◆ What to produce ◆
From the first line of the data through the line containing "ЗЕЛЕНЫЕ ПРАВА (1052, 164)", return each line exactly.

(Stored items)
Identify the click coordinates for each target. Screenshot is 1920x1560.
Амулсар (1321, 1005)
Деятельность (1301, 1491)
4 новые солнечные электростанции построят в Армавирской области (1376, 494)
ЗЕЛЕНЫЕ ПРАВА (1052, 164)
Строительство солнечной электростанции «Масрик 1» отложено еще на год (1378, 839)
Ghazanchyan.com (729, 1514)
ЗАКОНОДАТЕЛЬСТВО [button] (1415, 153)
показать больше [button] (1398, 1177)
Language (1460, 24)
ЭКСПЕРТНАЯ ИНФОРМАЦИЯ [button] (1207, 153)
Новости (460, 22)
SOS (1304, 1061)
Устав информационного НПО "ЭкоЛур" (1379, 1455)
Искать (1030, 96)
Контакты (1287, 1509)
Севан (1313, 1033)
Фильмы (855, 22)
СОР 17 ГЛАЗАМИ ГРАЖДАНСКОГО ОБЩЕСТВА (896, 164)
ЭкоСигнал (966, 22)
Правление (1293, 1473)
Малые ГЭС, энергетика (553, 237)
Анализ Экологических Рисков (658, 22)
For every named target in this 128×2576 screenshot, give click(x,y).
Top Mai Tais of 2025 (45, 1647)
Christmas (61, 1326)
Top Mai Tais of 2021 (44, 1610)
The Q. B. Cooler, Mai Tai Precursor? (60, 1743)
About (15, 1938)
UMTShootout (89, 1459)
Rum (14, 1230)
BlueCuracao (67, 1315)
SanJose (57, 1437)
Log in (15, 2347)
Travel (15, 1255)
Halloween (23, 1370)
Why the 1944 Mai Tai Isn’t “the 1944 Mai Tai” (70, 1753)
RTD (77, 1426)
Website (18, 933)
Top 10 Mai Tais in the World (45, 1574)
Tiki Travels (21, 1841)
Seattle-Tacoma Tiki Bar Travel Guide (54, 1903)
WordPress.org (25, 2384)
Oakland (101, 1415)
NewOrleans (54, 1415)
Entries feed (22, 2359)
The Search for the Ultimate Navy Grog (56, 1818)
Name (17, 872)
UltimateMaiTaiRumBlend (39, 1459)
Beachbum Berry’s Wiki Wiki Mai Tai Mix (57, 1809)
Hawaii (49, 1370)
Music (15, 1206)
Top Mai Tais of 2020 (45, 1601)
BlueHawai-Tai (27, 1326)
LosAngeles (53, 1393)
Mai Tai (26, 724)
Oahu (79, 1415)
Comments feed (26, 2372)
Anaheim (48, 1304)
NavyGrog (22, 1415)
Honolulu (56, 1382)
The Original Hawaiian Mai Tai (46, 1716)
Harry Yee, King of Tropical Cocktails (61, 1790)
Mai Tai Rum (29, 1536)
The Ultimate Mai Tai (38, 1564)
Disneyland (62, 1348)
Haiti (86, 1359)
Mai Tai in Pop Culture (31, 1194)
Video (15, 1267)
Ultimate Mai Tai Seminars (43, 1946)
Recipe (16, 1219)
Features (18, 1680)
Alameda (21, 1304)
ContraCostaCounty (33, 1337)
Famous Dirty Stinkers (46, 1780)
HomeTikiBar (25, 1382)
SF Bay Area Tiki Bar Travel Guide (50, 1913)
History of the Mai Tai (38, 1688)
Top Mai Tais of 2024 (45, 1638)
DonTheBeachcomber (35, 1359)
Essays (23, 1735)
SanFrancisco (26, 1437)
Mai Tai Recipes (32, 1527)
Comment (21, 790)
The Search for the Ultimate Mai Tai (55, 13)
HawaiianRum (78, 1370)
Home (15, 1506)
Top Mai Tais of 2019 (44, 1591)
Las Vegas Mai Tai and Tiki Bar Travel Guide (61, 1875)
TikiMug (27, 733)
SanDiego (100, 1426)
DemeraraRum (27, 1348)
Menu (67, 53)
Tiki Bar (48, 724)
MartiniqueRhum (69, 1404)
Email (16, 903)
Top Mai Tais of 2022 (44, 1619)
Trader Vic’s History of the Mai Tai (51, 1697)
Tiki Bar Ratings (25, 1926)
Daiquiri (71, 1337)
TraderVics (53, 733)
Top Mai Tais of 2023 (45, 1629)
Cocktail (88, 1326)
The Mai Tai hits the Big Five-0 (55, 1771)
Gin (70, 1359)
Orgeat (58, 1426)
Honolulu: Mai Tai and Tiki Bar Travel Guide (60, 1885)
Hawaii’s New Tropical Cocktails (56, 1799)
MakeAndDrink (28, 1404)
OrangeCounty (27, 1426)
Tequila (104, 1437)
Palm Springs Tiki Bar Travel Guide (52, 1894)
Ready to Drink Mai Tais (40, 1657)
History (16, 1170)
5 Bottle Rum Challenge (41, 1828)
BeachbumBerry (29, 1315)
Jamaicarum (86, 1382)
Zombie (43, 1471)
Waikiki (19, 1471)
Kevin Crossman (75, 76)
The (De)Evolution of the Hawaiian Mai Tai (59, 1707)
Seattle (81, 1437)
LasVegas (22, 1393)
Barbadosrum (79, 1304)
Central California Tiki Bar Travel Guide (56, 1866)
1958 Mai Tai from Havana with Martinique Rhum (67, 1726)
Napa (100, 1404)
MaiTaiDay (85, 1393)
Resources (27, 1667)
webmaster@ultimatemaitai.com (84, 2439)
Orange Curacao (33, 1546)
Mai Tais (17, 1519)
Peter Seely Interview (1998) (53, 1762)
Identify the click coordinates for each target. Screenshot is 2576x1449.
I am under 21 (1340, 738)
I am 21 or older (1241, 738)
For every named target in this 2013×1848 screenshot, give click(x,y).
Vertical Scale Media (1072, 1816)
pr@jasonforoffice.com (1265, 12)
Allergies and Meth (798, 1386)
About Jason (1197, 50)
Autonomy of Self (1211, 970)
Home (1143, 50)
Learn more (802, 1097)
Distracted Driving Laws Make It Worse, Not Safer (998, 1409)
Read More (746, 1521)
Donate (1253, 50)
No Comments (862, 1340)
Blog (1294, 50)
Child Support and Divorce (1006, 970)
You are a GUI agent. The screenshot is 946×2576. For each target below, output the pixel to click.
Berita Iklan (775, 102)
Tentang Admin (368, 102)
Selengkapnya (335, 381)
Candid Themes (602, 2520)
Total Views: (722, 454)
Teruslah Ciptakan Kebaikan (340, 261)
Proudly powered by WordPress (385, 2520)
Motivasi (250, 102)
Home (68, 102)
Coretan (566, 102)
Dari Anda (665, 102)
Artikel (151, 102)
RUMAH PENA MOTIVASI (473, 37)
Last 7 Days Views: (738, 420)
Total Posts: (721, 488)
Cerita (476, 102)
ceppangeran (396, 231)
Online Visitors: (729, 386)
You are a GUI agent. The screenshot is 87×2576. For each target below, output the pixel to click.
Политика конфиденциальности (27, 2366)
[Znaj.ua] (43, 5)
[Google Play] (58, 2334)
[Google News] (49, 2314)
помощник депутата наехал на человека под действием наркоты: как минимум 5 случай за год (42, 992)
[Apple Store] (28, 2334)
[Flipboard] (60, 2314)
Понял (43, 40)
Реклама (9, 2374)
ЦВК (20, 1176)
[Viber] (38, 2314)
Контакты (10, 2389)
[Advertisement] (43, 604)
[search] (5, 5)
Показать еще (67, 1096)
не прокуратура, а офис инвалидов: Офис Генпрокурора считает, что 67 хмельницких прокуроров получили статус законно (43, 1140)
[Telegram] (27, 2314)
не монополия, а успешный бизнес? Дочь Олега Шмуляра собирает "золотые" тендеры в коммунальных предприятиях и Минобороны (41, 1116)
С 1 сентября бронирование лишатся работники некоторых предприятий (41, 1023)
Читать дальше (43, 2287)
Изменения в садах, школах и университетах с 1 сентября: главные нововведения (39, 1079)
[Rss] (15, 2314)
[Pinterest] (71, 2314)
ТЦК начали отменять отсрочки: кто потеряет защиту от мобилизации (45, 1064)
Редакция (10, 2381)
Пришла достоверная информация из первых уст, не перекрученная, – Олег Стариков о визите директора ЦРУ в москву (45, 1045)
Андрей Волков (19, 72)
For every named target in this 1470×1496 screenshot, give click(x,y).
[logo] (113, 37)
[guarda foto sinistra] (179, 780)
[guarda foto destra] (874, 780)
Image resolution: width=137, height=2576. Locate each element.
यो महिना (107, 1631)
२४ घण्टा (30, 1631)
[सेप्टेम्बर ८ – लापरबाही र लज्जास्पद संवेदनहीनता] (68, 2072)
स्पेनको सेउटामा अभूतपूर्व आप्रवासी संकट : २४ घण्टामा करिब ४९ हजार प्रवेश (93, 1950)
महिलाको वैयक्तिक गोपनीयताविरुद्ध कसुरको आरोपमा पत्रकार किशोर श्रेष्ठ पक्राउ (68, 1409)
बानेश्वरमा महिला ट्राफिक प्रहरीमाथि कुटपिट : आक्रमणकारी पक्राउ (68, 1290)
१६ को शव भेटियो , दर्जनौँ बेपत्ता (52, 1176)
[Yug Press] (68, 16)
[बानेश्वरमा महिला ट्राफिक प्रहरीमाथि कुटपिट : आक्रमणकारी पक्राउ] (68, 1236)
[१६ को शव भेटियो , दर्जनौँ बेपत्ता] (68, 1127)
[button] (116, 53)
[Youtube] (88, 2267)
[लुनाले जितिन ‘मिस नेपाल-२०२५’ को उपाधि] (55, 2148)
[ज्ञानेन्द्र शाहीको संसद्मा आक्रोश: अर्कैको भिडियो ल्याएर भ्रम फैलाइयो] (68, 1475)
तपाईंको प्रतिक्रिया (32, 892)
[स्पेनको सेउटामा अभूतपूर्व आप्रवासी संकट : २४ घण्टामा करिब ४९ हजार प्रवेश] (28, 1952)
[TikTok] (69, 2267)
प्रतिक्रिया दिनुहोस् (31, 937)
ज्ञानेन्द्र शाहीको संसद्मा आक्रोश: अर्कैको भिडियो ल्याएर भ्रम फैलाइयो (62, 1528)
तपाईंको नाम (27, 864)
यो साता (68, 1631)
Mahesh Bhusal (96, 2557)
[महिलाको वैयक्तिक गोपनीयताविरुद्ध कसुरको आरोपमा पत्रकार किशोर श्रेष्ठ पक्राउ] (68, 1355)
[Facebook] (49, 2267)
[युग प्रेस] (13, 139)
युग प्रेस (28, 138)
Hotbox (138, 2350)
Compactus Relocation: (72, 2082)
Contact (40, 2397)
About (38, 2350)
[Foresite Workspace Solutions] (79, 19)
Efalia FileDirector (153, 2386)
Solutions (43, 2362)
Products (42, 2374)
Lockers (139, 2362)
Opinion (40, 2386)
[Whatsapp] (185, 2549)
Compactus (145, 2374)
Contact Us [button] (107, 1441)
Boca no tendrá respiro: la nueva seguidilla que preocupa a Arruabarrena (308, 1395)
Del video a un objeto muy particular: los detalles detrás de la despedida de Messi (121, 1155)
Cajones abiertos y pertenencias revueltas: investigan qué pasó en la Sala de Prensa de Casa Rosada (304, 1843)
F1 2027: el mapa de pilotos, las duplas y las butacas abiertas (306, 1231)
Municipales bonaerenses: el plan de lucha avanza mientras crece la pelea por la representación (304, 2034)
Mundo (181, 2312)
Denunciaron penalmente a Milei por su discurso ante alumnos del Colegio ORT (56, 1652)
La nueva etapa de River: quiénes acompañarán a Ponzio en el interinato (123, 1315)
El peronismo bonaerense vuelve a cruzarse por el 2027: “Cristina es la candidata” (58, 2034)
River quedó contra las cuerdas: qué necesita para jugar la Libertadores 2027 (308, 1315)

◆ Exercise response ◆
Identify the click coordinates for each target. Screenshot is 1920x1560.
Амулсар (1321, 1005)
Деятельность (1301, 1491)
4 новые солнечные электростанции построят в Армавирской области (1376, 494)
ЗЕЛЕНЫЕ ПРАВА (1052, 164)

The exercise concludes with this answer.